At least six people have died in two bomb attacks on newspaper offices in Nigeria.
A suicide bomber detonated a car at the office of a major Nigerian newspaper in the capital Abuja and another man threw a bomb near another newspaper office in Kaduna.
No group immediately claimed responsibility for the attacks, though they mirrored others previously carried out by a radical Islamist sect.
In Abuja, the suicide bomber rammed his car through the gates of the ThisDay daily newspaper office and drove into the reception area before the explosion. Three were killed and others wounded, the Red Cross said.
Soldiers and police officers quickly surrounded the building, which had part of its roof torn away and all its windows blown out.
The company’s printing press was reportedly damaged.
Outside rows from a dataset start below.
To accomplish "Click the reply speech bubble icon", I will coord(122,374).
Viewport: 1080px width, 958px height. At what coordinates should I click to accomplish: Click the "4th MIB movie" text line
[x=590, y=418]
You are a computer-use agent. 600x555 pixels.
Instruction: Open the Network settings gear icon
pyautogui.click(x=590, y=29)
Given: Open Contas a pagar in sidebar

The attack in Kaduna also included a car loaded with explosives, though people at the newspaper office which houses ThisDay, The Moment and The Daily Sun newspapers quickly surrounded the car, witnesses said.
The driver then began shouting that there was a bomb inside the car. Those there allowed the man to open the boot of the car and he pulled out an object and threw it at the crowd, which exploded, killing three people.
It is unclear why bombers targeted ThisDay. In 2002, rioting over an article published by ThisDay suggesting the Prophet Muhammed would have married a Miss World pageant contestant killed dozens in Kaduna.
The attack comes as the radical Islamist sect known as Boko Haram continues its violent campaign against Nigeria’s weak central government. The sect is blamed for killed more than 440 people this year.